Discrepancies between observed and predicted continuous venovenous hemofiltration removal of antimicrobial agents in critically ill patients and the effects on dosing

Objective: Drug dosing during continuous venovenous hemofiltration (CVVH) is based partly upon the CVVH clearance (Cl-CVVH) of the drug. Cl-CVVH is the product of the sieving coefficient (SC) and ultrafiltration rate (Q(uf)). Although it has been suggested that the SC can be replaced by the fraction of a drug not bound to protein (F-up), the Fup values as reported in the literature may not reflect the protein binding in critically ill patients with renal failure.

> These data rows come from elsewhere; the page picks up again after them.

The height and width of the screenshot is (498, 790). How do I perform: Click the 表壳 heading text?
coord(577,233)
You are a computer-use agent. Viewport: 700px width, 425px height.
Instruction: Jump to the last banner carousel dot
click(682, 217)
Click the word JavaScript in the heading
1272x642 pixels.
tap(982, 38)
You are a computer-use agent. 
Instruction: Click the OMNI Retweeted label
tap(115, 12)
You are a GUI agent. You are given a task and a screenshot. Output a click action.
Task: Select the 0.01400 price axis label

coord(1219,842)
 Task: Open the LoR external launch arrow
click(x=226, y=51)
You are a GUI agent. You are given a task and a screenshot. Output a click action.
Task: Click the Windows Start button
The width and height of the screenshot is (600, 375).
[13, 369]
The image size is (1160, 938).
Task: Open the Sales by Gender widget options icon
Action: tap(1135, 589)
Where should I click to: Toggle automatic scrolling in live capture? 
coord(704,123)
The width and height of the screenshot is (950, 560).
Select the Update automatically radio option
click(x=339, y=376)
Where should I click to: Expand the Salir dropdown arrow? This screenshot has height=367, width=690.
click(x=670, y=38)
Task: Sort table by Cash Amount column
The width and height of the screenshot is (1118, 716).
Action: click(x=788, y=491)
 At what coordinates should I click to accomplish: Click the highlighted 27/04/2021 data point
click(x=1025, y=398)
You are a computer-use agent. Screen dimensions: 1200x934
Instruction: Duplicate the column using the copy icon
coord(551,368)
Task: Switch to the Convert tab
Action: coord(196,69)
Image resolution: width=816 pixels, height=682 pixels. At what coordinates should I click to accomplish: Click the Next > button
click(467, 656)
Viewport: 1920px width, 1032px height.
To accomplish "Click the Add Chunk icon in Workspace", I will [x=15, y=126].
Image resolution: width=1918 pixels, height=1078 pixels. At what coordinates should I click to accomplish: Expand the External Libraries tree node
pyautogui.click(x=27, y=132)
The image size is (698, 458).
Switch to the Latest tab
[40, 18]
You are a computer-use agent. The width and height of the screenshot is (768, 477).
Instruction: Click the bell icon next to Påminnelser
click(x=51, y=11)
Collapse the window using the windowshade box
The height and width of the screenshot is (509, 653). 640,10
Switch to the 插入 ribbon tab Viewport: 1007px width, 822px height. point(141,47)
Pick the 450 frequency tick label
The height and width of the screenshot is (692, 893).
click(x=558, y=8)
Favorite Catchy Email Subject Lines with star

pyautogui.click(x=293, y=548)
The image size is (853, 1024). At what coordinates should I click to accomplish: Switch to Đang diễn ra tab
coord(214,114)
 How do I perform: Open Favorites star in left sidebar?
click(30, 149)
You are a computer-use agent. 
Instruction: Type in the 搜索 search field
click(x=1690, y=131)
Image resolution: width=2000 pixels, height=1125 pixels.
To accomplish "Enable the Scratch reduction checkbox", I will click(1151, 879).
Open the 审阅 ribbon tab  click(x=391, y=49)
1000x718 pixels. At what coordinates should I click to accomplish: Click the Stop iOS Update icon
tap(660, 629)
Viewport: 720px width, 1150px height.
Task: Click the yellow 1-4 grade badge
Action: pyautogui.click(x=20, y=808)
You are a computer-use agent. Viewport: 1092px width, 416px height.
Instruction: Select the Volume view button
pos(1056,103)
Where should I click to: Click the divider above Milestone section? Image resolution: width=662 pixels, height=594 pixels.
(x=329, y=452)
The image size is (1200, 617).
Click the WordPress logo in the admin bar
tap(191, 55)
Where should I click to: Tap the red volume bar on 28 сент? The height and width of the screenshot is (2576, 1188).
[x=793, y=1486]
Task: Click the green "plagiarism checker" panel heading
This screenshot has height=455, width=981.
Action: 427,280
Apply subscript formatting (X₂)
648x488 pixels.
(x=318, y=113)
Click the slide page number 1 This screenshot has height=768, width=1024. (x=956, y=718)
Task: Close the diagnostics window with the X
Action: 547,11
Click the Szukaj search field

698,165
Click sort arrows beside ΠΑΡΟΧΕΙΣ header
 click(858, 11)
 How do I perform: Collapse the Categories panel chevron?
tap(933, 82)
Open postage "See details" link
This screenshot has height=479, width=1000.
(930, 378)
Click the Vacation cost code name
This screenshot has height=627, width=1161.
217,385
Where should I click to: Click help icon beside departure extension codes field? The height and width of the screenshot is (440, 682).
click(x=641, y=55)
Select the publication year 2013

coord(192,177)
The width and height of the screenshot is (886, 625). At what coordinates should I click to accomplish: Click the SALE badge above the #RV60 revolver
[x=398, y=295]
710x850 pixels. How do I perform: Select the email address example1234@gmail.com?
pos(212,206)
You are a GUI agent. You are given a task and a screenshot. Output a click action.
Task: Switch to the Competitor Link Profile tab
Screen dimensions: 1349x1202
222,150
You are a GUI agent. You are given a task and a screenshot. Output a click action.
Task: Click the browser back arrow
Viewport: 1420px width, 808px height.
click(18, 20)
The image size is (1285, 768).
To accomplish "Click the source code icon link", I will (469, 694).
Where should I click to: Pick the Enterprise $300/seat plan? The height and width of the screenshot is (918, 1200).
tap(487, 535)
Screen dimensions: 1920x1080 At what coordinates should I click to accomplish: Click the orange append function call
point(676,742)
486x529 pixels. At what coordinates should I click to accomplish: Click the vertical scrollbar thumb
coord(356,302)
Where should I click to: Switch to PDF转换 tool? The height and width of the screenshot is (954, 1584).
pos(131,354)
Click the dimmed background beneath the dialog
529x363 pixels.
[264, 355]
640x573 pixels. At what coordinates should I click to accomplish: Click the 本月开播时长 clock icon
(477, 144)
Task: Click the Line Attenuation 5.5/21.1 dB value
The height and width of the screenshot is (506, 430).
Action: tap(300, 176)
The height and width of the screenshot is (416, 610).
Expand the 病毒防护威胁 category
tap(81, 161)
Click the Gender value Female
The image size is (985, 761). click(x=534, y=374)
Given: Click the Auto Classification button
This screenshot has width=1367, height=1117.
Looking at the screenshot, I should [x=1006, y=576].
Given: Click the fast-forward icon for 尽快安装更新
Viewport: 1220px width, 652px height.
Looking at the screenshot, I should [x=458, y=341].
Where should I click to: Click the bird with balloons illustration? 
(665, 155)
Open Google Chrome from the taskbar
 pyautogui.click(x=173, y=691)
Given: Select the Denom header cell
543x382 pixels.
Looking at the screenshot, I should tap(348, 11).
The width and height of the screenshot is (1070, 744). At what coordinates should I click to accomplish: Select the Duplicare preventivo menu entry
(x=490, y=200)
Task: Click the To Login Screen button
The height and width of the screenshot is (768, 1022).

We compared the observed Cl-CVVH (SC x Q(uf)) with the estimated Cl-CVVH ( estimated F-UP x Q(uf)) and determined the effect on the maintenance dose multiplication factor (MDMF). Design and setting: Clinical study in a mixed ICU in a university hospital. Patients: 45 oligoanuric patients on CVVH (21/h). Interventions: Timed blood and ultrafiltrate samples. Measurements and results: Amoxicillin, ceftazidime, ciprofloxacin, fluconazole, metronidazole, and vancomycin were easily filtered ( mean SC > 0.7) but not flucloxacillin (mean SC 0.3). Predicted and observed Cl-CVVH corresponded only for fluconazole and metronidazole. The difference between observed and predicted MDMF was small for all drugs, with the exception of ceftazidime (mean 0.25, 95% CI -0.96 to 1.48) and vancomycin (0.05, -1.34 to 1.45). However, this difference was clinically relevant only for vancomycin, because of its narrow therapeutic index. Conclusions: Dosing based on predicted CVVH removal provides an as reliable estimate than that based on observed CVVH removal except for those antibiotics that have both a narrow therapeutic index and a predominantly renal clearance (e.g., vancomycin).